Sotto il profilo dei modelli organizzativi, è frequente, nelle PA, che la figura del Gestore coincida con il Responsabile della prevenzione della corruzione e della trasparenza (RPCT). La scelta, sicuramente legittima, non deve però far pensare che i presidi antiriciclaggio e anticorruzione, quest’ultimi di più recente introduzione con la legge n. 190/2012, siano sovrapponibili. I presidi anticorruzione, infatti, chiedono agli uffici della PA di operare delle valutazioni di rischio proprio all’interno degli stessi uffici pubblici; diversamente, i presidi antiriciclaggio sono più ampi e hanno un punto di osservazione rivolto maggiormente verso l’esterno, appunto verso le terze parti con cui entra in contatto la PA.

Al pari delle segnalazioni di operazioni sospette, anche le comunicazioni della PA devono essere il frutto di valutazioni in ordine alla possibilità che le operazioni osservate siano connesse a fondi provenienti o destinati a attività criminose. A tal fine, le PA devono adottare procedure interne, proporzionate alle proprie dimensioni organizzative e operative. Per assistere gli Uffici della PA in queste valutazioni, il Comitato di sicurezza finanziaria (CSF) elabora linee guida per la mappatura e la valutazione dei rischi di riciclaggio e finanziamento del terrorismo che interessano le Pubbliche Amministrazioni.

Invero, l’Unità di Informazione Finanziaria, con parere favorevole del Comitato di sicurezza finanziaria, ha emanato le “Istruzioni sulle comunicazioni di dati e informazioni concernenti le operazioni sospette da parte degli uffici delle Pubbliche Amministrazioni(1) (v. allegato). Tali Istruzioni prevedono che tutti gli uffici della Pubbliche Amministrazioni sono tenuti a comunicare alla UIF i dati e le informazioni concernenti le operazioni ritenute sospette, ai sensi dell’articolo 10, comma 4, del d.lgs. n. 231/2007; le comunicazioni devono essere inoltrate a prescindere dalla rilevanza e dall’importo dell’operazione sospetta. La valutazione del sospetto deve essere basata su elementi oggettivi e soggettivi acquisiti nell’ambito dell’attività istituzionale svolta, anche alla luce degli indicatori di anomalia che vengono riportati in allegato al documento di Istruzioni. 

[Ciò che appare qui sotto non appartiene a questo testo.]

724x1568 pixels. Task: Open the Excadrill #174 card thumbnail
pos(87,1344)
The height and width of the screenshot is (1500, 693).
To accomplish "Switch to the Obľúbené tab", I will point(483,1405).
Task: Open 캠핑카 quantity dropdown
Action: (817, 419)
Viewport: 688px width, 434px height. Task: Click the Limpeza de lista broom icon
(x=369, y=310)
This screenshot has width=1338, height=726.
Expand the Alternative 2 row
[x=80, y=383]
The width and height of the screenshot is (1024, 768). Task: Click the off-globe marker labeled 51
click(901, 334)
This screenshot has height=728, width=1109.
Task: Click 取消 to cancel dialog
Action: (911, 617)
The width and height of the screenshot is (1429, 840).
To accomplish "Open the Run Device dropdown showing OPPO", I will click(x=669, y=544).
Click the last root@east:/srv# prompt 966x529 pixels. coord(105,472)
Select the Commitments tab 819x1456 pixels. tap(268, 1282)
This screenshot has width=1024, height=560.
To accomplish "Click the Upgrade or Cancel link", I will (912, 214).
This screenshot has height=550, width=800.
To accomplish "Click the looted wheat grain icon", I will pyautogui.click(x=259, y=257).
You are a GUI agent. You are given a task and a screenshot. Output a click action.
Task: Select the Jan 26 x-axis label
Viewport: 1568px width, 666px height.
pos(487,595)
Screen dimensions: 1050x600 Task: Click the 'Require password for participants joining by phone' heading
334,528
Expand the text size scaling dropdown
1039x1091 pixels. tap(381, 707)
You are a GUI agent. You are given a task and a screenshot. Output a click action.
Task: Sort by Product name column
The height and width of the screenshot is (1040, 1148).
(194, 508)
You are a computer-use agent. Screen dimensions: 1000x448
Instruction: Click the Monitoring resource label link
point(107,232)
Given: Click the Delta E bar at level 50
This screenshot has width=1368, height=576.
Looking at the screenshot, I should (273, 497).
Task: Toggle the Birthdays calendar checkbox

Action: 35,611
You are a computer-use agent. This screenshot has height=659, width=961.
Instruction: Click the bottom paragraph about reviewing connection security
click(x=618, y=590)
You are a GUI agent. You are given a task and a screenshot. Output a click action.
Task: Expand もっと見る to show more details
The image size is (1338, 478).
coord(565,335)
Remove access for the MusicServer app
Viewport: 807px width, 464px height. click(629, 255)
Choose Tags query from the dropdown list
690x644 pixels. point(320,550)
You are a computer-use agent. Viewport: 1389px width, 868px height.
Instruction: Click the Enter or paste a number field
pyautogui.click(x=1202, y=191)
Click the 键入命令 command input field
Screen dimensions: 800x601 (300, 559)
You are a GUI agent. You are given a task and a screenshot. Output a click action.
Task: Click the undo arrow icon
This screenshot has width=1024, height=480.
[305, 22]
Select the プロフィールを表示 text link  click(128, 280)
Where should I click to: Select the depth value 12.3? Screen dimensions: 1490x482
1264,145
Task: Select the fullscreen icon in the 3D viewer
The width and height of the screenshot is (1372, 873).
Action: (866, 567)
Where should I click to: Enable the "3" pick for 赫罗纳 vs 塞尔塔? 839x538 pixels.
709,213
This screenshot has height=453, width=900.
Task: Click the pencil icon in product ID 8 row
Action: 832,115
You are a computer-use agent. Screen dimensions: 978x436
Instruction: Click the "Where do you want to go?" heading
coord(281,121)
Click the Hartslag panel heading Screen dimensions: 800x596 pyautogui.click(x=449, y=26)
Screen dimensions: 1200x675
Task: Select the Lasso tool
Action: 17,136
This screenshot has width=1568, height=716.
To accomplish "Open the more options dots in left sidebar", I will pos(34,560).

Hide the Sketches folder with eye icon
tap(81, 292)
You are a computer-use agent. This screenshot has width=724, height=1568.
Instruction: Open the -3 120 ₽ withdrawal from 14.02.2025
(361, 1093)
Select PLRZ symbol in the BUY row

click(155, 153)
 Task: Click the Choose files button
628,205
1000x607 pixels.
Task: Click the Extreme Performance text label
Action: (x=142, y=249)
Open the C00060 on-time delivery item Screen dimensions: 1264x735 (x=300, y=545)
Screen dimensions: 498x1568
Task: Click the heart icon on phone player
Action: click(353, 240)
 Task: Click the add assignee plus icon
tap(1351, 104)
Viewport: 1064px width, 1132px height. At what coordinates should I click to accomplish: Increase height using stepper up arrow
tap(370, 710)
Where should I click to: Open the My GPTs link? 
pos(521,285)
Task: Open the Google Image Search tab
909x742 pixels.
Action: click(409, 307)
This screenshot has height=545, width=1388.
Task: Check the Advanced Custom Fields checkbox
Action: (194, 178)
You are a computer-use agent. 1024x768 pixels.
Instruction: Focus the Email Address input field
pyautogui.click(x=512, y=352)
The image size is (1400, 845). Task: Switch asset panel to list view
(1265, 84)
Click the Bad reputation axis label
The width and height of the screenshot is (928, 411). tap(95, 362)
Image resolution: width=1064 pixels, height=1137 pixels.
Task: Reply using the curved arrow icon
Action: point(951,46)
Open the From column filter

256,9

Si precisa, inoltre, che qualora la comunicazione di operazione sospetta avesse ad oggetto il sospetto di operazioni legate al finanziamento del terrorismo, sarebbe necessario avere un riscontro di un nominativo, o dei relativi dati anagrafici, nelle liste pubbliche consultabili sul sito internet della UIF, non risultando sufficiente la mera omonimia.

La normativa si preoccupa, altresì, di precisare che la comunicazione inviata alla UIF è un atto giuridicamente ben distinto dalla denuncia di fatti penalmente rilevanti. I due atti presentano caratteristiche ben diverse:

  1. la comunicazione, infatti, al pari della segnalazione, ha lo scopo di portare a conoscenza della UIF le operazioni non trasparenti, nell’ambito della collaborazione attiva in tema di prevenzione e contrasto al riciclaggio e al finanziamento del terrorismo. Una volta ricevuta la comunicazione la UIF, eseguita la prima valutazione di attendibilità ed instaurato il processo di approfondimento finanziario di competenza, valuta se:
    • archiviare la comunicazione se infondata, mantenendo l’evidenza per 10 anni, oppure
    • trasmettere gli esiti agli organismi investigativi competenti (i.e. Direzione Investigativa Antimafia e Nucleo Speciale di Polizia Valutaria della Guardia di Finanza).
  2. Al contrario, con l’atto di denuncia si riportano all’attenzione delle autorità competenti dei fatti che hanno una rilevanza penale, ai sensi dell’art. 331 del Codice di procedura penale, e tali per cui sono idonei a far partire una vera e proprio macchina processuale.  L’eventuale invio di una comunicazione alla UIF in relazione ai medesimi fatti non esclude l’obbligo di effettuare la denuncia in presenza dei dovuti presupposti.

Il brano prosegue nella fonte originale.